Saying Yes to Taxes: The Politics of Tax Reform Campaigns in Three Northwestern States, 1965–1973
Elizabeth Pearson
This article analyzes factors shaping popular support for new taxes by examining variation in the outcomes of votes in nine American states during the 1960s and early 1970s. New taxes were endorsed in five states but rejected in four. Using comparative and historical methods focused on the cases of Oregon, Washington, and Idaho, the author argues that the sequence of policy making shapes popular vetoes through three mechanisms: the mobilization of interest groups, the information available to voters about a policy, and how the costs and benefits of a policy appear to voters. The findings demonstrate that voter perceptions of the potential gains and losses of a new policy are sociologically mobilized through the policy process. Controlling when popular veto points appear in a policy process is an understudied strategy that is employed by American state builders to overcome ambivalence toward the fiscal imperatives of the activist state.

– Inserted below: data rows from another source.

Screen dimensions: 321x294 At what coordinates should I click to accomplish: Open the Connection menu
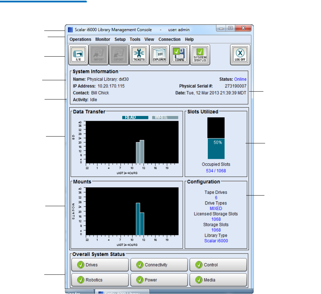coord(169,39)
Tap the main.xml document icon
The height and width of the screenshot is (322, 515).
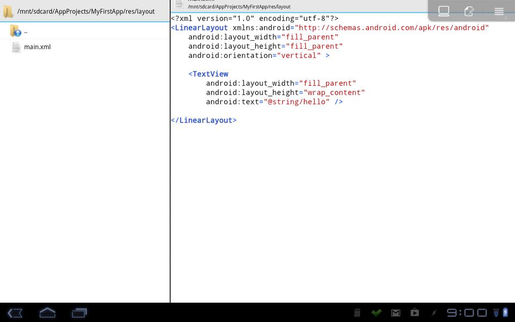tap(16, 47)
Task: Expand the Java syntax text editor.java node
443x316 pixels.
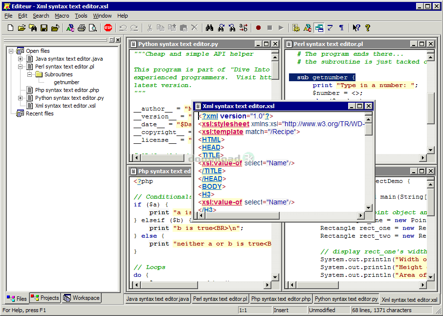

Economists, Capitalists, and the Making of Globalization: North American Free Trade in Comparative-Historical Perspective
Malcolm Fairbrother
Why did globalization happen? Current explanations point to a variety of conditions under which states have made the free market policy changes driving international economic integration since the 1980s. Such accounts disagree, however, about the key actors involved. This article provides a reconciliation, showing how two different combinations of actors, and two different political economic pathways, have led to globalization in recent decades. In developed countries, mobilization by business has been central; elsewhere, technocrats both constrained and empowered by international finance have pursued globalization more independently of business. In both contexts, economists’ technical authority has helped legitimate liberalization, despite the limited diffusion of their ideas. The article validates and elaborates this model using a comparative-historical study of how the United States, Canada, and Mexico proposed, negotiated, and ratified agreements for free trade in North America.

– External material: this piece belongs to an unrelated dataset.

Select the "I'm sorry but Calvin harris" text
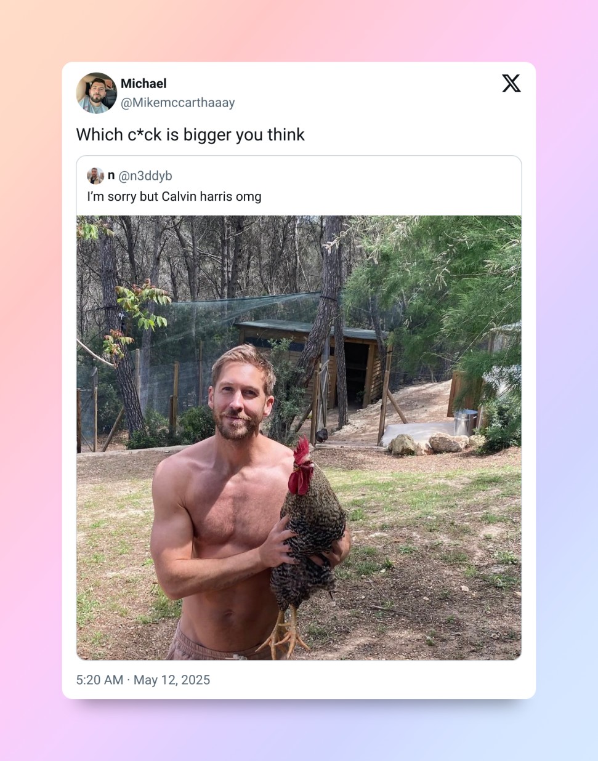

Categories and Organizational Status: The Role of Industry Status in the Response to Organizational Deviance
Amanda J. Sharkey
Extant research in organizational and economic sociology posits that organizations derive status from their prior demonstrations of quality, as well as their affiliations with high-status alters. Yet there are also indications that organizations may acquire status by virtue of their membership in salient social categories that are themselves status valued. In this article, the author explicitly theorizes and measure the concept of categorical status among organizations and test whether it influences the evaluation of organizational actions. More concretely, she develops a measure of industry status and test whether it affects the market reaction to U.S. firms announcing earnings restatements between 2000 and 2009. Results of the empirical analyses indicate that investors react less negatively to earnings restatements announced by firms from higher-status industries, supporting the argument that category status acts as a lens that shapes the extent to which an organization’s actions are viewed favorably.
From Motherhood Penalties to Husband Premia: The New Challenge for Gender Equality and Family Policy, Lessons from Norway
Trond Petersen, Andrew M. Penner, and Geir Høgsnes
Given the key role that processes occurring in the family play in creating gender inequality, the family is a central focus of policies aimed at creating greater gender equality. We examine how family status affects the gender wage gap using longitudinal matched employer-employee data from Norway, 1979–96, a period with extensive expansion of family policies. The motherhood penalty dropped dramatically from 1979 to 1996. Among men the premia for marriage and fatherhood remained constant. In 1979, the gender wage gap was primarily due to the motherhood penalty, but by 1996 husband premia were more important than motherhood penalties.